Greg and Jan were kind enough to create a branch for me to play around
with a JASPI (Java Authentication Service Provider Interface)
integration with jetty and its getting to a point where I'm willing to
talk about it.
Code is at https://svn.codehaus.org/jetty/jetty/branches/jetty-7-jaspi
JASPI attempts to provide a uniform framework for messaging systems,
both client and server side, to plug in message authentication. On
the client you can add auth info to a request and validate auth info
on a response. On the server you can validate auth info on a request
and add auth info to a response. The auth code can conduct arbitrary
message exchanges to negotiate what info is needed and transmit the
info. I've been working on the server side auth for jetty.
The actual spec jaspi interfaces are not 100% ideal for http and don't
allow stuff like lazy authentication for unsecured resources so I've
come up with interfaces similar in spirit to the jaspi ones.

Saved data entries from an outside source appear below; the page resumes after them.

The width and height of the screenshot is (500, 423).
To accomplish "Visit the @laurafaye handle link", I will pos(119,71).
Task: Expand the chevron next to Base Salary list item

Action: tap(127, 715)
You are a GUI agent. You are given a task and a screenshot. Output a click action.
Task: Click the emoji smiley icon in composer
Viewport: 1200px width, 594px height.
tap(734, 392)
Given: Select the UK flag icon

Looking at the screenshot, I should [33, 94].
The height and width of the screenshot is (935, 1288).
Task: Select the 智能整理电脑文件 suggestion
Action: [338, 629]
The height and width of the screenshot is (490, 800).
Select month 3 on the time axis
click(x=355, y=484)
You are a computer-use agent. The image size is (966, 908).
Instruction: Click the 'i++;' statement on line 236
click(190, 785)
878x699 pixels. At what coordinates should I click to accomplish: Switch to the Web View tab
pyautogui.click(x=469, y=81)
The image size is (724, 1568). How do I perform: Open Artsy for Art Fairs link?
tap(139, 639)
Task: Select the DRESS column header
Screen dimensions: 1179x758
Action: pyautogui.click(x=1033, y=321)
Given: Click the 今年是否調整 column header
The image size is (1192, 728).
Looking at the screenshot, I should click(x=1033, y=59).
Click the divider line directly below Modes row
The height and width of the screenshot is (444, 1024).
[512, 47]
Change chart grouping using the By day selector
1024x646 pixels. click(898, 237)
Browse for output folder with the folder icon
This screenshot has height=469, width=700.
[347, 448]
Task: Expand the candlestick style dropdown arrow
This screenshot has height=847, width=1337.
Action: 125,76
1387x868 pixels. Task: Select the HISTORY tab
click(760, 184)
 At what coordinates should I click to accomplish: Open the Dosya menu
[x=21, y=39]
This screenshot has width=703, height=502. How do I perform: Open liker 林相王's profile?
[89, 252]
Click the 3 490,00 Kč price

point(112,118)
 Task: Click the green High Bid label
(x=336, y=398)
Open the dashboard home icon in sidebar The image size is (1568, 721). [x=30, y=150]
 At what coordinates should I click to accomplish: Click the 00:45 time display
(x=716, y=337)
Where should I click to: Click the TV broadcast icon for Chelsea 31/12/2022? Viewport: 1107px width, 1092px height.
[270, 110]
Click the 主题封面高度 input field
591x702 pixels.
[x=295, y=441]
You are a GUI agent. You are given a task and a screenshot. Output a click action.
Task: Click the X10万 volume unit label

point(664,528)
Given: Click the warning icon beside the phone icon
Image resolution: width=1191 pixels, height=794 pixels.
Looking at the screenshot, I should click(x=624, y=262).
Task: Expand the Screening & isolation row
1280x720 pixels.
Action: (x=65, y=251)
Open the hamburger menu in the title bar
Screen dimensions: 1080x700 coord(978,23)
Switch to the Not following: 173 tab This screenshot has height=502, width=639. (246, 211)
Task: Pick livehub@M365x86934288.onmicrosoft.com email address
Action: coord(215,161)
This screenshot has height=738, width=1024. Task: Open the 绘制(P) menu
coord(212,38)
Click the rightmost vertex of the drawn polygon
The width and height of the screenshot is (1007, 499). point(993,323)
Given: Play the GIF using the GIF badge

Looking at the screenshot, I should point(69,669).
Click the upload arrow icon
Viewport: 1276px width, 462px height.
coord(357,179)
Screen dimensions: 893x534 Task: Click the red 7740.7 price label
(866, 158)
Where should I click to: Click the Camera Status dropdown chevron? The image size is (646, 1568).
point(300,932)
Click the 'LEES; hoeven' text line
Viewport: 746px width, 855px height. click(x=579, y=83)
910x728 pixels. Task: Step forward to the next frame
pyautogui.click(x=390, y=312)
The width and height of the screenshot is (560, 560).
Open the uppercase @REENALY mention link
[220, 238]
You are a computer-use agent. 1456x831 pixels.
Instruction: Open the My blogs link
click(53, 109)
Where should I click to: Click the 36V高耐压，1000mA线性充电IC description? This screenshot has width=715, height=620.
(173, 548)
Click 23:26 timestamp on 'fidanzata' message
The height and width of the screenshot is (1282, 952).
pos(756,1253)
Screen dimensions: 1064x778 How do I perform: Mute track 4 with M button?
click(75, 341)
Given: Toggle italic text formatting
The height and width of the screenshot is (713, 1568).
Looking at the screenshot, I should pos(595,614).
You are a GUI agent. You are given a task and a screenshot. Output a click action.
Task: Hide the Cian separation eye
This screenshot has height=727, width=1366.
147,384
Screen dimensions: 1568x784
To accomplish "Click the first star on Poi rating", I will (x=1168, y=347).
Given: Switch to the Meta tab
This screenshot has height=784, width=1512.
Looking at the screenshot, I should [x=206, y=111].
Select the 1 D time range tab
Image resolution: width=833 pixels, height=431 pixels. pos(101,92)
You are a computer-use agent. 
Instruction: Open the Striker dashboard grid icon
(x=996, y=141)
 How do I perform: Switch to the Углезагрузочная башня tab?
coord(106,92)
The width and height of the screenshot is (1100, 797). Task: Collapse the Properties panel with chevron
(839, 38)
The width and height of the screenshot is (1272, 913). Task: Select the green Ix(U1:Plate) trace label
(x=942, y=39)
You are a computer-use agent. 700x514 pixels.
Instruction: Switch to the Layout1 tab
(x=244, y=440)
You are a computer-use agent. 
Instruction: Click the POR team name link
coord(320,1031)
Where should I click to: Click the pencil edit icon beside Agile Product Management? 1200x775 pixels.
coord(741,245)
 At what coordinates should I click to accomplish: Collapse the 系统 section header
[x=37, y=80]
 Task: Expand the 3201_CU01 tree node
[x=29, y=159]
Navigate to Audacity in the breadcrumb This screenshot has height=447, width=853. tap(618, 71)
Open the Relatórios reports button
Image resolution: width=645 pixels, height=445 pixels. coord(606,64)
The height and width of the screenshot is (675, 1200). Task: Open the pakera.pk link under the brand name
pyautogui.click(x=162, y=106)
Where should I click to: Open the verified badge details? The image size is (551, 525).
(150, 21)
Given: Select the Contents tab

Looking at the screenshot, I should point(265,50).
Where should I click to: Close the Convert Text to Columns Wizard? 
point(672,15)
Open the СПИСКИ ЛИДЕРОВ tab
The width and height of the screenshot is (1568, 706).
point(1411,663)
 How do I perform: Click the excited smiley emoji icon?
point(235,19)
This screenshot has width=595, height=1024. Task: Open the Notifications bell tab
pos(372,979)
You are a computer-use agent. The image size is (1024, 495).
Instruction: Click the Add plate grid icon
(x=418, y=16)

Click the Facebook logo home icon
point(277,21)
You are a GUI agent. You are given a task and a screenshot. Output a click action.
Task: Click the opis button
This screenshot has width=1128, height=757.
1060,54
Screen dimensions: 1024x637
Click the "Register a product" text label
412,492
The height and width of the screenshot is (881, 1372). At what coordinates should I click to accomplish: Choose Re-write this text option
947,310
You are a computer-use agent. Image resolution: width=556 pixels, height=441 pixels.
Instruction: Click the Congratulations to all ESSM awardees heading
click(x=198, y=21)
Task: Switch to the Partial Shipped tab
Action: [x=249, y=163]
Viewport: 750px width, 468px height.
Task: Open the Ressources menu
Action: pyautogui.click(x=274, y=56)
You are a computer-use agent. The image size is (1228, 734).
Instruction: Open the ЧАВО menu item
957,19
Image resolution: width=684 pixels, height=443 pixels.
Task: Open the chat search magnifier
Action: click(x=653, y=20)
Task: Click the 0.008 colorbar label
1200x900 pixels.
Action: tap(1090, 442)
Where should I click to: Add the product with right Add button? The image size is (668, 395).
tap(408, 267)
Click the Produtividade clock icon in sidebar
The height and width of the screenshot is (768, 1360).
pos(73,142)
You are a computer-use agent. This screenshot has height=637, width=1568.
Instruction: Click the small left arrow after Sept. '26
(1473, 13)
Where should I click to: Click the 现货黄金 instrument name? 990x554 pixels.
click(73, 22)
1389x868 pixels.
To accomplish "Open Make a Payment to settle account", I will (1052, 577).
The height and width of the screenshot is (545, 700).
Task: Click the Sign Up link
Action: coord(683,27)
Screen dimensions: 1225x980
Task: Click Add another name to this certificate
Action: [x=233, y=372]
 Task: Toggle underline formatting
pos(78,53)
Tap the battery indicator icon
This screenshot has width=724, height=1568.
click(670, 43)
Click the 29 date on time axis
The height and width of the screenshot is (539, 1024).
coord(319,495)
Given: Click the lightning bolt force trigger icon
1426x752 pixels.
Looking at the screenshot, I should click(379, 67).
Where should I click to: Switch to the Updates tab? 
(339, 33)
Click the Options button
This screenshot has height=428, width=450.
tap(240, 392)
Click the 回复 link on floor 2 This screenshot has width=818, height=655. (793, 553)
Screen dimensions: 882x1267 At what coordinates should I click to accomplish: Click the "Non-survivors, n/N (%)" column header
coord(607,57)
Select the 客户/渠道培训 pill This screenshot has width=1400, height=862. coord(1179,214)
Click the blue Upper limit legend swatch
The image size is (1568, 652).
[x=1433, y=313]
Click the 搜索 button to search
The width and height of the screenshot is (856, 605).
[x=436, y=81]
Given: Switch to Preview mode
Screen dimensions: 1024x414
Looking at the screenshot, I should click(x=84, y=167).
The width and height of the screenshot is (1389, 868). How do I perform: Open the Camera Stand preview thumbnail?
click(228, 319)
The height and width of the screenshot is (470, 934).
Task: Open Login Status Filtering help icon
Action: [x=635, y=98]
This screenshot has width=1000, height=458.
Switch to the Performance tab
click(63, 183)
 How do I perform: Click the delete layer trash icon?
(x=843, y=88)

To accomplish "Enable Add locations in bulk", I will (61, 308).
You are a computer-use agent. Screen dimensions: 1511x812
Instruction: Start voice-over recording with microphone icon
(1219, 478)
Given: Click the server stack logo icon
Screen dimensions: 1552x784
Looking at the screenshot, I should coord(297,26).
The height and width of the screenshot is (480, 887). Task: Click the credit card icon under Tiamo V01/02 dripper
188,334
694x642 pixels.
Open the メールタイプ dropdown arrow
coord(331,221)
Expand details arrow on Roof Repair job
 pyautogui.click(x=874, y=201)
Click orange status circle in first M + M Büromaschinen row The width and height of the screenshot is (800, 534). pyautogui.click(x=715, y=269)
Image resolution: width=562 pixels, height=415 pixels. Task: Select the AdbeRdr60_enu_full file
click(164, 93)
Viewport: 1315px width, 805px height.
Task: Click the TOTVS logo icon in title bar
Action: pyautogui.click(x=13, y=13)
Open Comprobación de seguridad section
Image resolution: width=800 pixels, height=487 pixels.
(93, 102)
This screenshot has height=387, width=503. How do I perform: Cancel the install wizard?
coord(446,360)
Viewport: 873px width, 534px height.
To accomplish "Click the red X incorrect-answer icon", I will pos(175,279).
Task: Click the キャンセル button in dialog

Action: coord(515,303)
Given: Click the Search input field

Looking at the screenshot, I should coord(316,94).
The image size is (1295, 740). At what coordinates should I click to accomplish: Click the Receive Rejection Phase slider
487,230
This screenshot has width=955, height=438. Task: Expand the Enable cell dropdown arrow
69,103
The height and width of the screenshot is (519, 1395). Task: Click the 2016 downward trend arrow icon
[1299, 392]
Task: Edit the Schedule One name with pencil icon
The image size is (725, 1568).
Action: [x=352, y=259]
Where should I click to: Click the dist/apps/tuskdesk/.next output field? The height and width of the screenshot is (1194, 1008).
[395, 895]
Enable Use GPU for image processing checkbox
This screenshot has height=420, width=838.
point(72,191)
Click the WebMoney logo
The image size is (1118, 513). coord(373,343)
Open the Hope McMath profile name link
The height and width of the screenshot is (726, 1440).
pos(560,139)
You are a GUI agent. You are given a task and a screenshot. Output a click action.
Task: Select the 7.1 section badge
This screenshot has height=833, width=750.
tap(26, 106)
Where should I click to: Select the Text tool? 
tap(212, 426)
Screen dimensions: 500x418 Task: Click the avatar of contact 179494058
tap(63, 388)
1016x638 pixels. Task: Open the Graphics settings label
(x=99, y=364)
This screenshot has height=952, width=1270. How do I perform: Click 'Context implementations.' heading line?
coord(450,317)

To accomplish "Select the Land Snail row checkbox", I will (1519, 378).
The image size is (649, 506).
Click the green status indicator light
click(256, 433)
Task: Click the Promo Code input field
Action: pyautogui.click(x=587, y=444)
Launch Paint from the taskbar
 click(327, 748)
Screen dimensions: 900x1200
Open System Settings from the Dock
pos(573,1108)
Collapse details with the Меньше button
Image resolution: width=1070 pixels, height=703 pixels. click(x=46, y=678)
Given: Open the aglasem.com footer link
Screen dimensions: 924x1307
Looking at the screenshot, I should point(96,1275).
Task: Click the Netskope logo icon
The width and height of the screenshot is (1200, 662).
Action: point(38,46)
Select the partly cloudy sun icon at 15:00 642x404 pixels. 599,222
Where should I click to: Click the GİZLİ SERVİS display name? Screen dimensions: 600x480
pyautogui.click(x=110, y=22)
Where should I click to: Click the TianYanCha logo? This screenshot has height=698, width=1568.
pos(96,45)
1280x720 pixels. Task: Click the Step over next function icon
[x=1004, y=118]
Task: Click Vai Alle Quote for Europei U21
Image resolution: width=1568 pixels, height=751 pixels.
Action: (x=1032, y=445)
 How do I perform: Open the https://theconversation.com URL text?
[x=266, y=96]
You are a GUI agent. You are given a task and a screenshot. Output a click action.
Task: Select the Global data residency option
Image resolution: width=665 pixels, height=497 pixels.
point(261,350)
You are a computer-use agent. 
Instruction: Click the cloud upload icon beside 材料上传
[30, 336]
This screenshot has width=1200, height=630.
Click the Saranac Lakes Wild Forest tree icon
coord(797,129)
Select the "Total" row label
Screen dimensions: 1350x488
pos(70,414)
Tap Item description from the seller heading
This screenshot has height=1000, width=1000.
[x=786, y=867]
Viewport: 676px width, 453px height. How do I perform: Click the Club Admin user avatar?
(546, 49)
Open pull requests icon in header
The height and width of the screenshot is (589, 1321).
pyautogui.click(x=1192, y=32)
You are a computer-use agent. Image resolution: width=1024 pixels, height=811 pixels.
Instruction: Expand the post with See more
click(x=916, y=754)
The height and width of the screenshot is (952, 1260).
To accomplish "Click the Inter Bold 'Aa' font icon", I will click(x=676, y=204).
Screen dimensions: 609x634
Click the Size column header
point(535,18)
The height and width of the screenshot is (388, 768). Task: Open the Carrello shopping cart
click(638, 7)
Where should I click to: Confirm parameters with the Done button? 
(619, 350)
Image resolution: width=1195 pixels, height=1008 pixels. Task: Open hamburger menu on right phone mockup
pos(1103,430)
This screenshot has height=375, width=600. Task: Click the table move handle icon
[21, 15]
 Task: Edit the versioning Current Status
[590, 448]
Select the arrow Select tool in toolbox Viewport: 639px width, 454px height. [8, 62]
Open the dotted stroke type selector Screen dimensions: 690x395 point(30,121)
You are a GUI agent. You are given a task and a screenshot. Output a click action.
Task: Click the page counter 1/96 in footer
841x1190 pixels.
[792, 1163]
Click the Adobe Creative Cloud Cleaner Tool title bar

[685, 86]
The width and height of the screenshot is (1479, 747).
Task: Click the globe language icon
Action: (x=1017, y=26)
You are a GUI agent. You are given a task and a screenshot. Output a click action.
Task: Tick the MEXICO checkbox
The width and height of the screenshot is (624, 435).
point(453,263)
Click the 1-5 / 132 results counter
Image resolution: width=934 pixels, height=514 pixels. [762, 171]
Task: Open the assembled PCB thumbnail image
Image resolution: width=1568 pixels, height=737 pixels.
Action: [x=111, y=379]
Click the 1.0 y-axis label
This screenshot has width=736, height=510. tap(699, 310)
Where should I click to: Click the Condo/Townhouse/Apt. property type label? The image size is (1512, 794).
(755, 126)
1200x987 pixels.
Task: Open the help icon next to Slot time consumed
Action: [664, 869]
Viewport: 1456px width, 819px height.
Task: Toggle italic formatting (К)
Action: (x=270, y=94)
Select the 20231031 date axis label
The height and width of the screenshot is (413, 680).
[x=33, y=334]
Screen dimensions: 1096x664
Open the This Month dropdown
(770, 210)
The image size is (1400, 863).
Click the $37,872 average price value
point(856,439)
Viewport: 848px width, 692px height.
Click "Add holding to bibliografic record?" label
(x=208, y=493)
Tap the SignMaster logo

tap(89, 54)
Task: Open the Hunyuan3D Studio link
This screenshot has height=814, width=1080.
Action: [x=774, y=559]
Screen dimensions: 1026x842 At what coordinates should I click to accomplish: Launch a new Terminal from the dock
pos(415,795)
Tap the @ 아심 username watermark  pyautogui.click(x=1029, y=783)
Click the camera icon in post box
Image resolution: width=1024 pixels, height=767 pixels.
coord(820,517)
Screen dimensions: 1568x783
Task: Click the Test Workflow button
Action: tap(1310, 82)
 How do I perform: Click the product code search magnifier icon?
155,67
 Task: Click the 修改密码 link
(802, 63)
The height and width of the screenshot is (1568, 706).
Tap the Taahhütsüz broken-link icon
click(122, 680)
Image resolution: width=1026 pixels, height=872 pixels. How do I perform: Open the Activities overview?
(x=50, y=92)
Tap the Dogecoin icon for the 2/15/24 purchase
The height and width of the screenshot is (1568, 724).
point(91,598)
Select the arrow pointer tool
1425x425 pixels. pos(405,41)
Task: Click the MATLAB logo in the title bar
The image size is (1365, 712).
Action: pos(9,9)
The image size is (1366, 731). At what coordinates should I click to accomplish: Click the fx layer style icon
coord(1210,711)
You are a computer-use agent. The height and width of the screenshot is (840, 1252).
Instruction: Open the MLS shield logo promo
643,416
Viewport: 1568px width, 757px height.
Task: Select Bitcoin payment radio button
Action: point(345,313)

I've also tried to rework the implementation so it is more friendly to
integration with other app servers with their own ideas about security
frameworks such as geronimo and in particular make jacc
implementations easier. I expect these changes will also simplify
integration with e.g. jboss and glassfish but I haven't seriously
tried to verify this.
Currently all the authentication code (replacing the *Authenticator
classes) is implemented in terms of jaspi but I plan to change this
soon to use the jetty specific interfaces directly.
So.... lets follow a HttpServletRequest/Response pair on its voyage
through the security system...
... it arrives at AbstractSecurityHandler.handle. This is a template
method that runs through the following structure calling out to
subclasses and the authentication system:
1. calls checkUserDataPermissions(pathInContext, base_request,
base_response, constraintInfo). This checks the user data
constraints, basically that the request arrived over the right kind of
connection (http/https). Two obvious implementations of this are the
existing jetty constraint based implementation or one based on JACC.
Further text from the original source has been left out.